Nationally known child psychiatrist pleads in gun threat case
By Aisling Swift
September 21, 2011
Dr. James L. Schaller, 50, pleaded no contest to a third-degree felony involving a 14-year-old former neighbor as part of a plea deal that dropped a similar count involving his son, who had tried to intercede during an altercation on Jan. 2. The Daily News is withholding the minors’ names.
Assistant State Attorney James Stewart said the 14-year-old boy and his mother agreed to the plea deal, but have moved to Michigan and couldn’t attend sentencing. Schaller faced up to five years in state prison on each count, but had no prior record.
Standing in a gray suit, with a bandaged hand behind his back, Schaller told the judge it was “definitely” in his best interests not to go to trial. Collier Circuit Judge Fred Hardt then adjudicated him guilty and sentenced him to four years of probation on the condition he undergo a mental health evaluation and not contact the victim.
“He’s already done all of the mental health (evaluations) in regard to the DCF case that has been pending,” defense attorney Lee Hollander said of a related family court case brought by the state Department of Children and Families.
As Hardt finished, Schaller’s wife, Joyce, who sat in court, cleared her throat twice, prompting Hollander to ask the judge to lift a no-contact order that prevented Schaller from seeing his sons.
“The nolle pros dissolves that no-contact order,” Hardt said of the dismissed charge, adding that what’s next is up to Circuit Judge Elizabeth Krier, who presides over the DCF case.

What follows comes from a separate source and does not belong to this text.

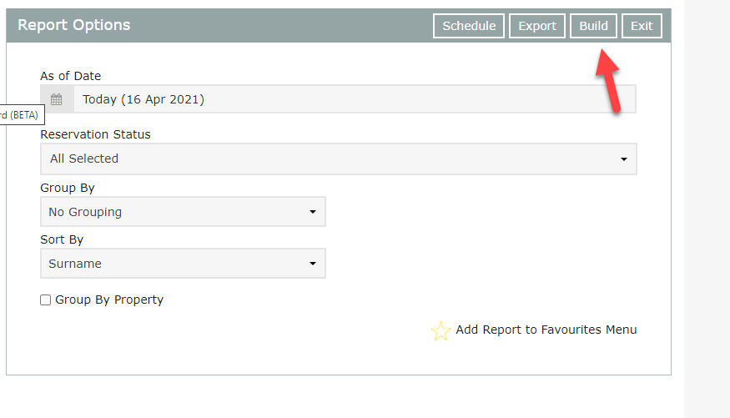The height and width of the screenshot is (418, 730).
Task: Click the yellow star favourites icon
Action: [x=441, y=331]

Joyce Schaller then burst into tears, prompting Hollander to console her as her husband was fingerprinted.
“He hasn’t seen his sons in nine months and they miss him desperately,” she said after sentencing. “Judge Krier said it was fine, but Judge Hardt wouldn’t let him. It’s horrible. They’ve destroyed our family. No contact means no contact. We obeyed it to the letter of the law.”
Krier had granted a motion for supervised visitation for both boys. A criminal judge usually follows that, but at a criminal hearing in July, a prosecutor argued there could be witness tampering because Schaller’s son was a witness and victim. Citing concern, Hardt barred contact with the oldest son.
Joyce Schaller had moved out of their home on Indigo Lakes Circle to comply with the order and regain custody of their sons, who had been in foster homes.
“They kind of ran into a road block in the DCF case,” Hollander said of James Schaller’s no-contact order, adding that he can now finish his DCF case plan.
Joyce Schaller, who finished her case plan, is expected to regain full custody in October, lifting state supervision.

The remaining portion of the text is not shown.